Tested architectures 15+ Albert, BART, BERT, DistilBERT, Electra, Roberta, T5, GPT2, GPT-Neo, GPT-J, CodeGen, Falcon, Llama3, Mistral, Starcoder, Qwen3

Key Findings

  • In the comparison of concept-based libraries, Interpreto simultaneously covers model splitting, concept learning, interpretation, contributions, metrics, pip package, and documentation; many existing libraries only cover one or two stages.
  • The demo gallery covers 6 models: DistilBERT/IMDB, BERT/emotion, and RoBERTa/AG-News as classifiers, and GPT-2, Qwen3-0.6B, and Llama 3.1 8B as generative models.
  • Regarding execution costs, attribution typically requires 10-100 forward passes or 5-20 gradient computations, taking seconds; the concept pipeline experiments take minutes on an RTX 3080, while larger SAEs may require hours.
  • A generation concepts example using Qwen3-0.6B on 100 AG-News samples to extract activations, train Semi-NMF concepts, and label them with GPT-4.1-nano runs within 3 minutes on an RTX 3080 10GB.

Highlights & Insights

  • The core contribution lies not in "inventing a new explanation algorithm," but in transforming scattered algorithms into a unified set of executable interfaces.
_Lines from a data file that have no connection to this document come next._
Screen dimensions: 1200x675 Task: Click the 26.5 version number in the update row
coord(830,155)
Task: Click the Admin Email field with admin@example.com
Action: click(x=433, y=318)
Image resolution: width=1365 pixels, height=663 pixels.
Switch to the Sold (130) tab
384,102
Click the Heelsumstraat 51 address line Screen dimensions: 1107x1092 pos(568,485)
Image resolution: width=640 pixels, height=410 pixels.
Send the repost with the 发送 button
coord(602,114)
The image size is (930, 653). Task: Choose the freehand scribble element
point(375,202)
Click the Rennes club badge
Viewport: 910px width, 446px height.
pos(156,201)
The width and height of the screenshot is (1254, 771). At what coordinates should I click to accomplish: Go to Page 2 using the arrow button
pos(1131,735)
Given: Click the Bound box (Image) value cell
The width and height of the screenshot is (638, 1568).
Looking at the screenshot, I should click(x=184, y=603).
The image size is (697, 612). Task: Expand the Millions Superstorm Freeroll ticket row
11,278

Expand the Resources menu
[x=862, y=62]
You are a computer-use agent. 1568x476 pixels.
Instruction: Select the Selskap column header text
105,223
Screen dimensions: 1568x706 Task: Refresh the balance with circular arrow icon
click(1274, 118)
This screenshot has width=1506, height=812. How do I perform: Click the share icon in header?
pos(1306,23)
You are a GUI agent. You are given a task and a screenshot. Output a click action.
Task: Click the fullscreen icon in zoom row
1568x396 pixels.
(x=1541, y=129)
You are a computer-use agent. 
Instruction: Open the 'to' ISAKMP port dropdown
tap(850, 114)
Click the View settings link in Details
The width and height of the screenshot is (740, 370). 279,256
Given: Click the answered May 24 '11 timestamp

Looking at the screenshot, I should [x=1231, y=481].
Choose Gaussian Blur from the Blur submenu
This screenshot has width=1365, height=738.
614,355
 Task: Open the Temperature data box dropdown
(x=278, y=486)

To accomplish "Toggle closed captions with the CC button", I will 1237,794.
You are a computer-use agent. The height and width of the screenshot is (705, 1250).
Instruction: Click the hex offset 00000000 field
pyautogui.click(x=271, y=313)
For interpretability research, such engineering integration significantly reduces the cost of reproduction and comparison.
  • Interpreto’s handling of generation attribution is practical: each output token is a prediction target, and displaying the full matrix is difficult to read; allowing users to select an output token to view input contributions aligns better with analysis workflows.
  • The end-to-end encapsulation of the concept pipeline is particularly valuable. Many practitioners want to use methods like SAE/NMF to view concepts but get stuck between model splitting, activation collection, label interpretation, and importance computation; Interpreto connects these steps.

Limitations & Future Work

  • The authors emphasize that there is no "single universal explanation method." Users still need to compare multiple methods and verify reliability using counterfactual checks, ablations, and targeted slices.
  • The meaning of attribution scores depends on the method. The same highlighting result in LIME, Integrated Gradients, or Occlusion may represent different mechanisms and cannot be interpreted simply as a causal explanation.
  • LLM-based concept labels are sensitive to prompts and may be over-generalized, repetitive, too granular, or non-actionable. An uninterpretable concept could result from the model itself, a failure in concept space learning, or a failure of the labeler, making root cause identification difficult.
  • The library currently focuses on HuggingFace text language models and does not cover circuit-level MI, data attribution, or feature visualization. Plans include adding supervised concepts and more attribution methods/metrics, with long-term expansion to ViT and multimodal transformers.
  • vs Captum / SHAP / Ferret / Inseq: These libraries have strengths but are often incomplete in task coverage, metrics, visualization, or granularity control; Interpreto’s advantage is unifying attribution for classification and generation.
  • vs TransformerLens / NNsight / SAELens / Neuronpedia: These tools are more focused on the research stage or specific pipeline segments; Interpreto leverages their ideas or underlying capabilities for a more complete HuggingFace workflow.
  • vs Individual demo notebooks: By releasing the demo website, documentation, tutorials, and pip package together, Interpreto is better suited as an entry point for practitioner debugging and teaching.

Rating

  • Novelty: ⭐⭐⭐☆☆ Limited algorithmic novelty, but system integration and concept pipeline encapsulation provide clear contributions.
  • Experimental Thoroughness: ⭐⭐⭐⭐☆ As a demo/system paper, functional coverage, library comparisons, demos, run costs, and tested architecture descriptions are comprehensive; lacks user studies or large-scale usage statistics.
  • Writing Quality: ⭐⭐⭐⭐☆ Clear structure, direct tabular comparisons, and specific code examples.
  • Value: ⭐⭐⭐⭐☆ Highly practical for interpretability debugging in the HuggingFace ecosystem, especially for comparing attribution and concept explanations within the same project.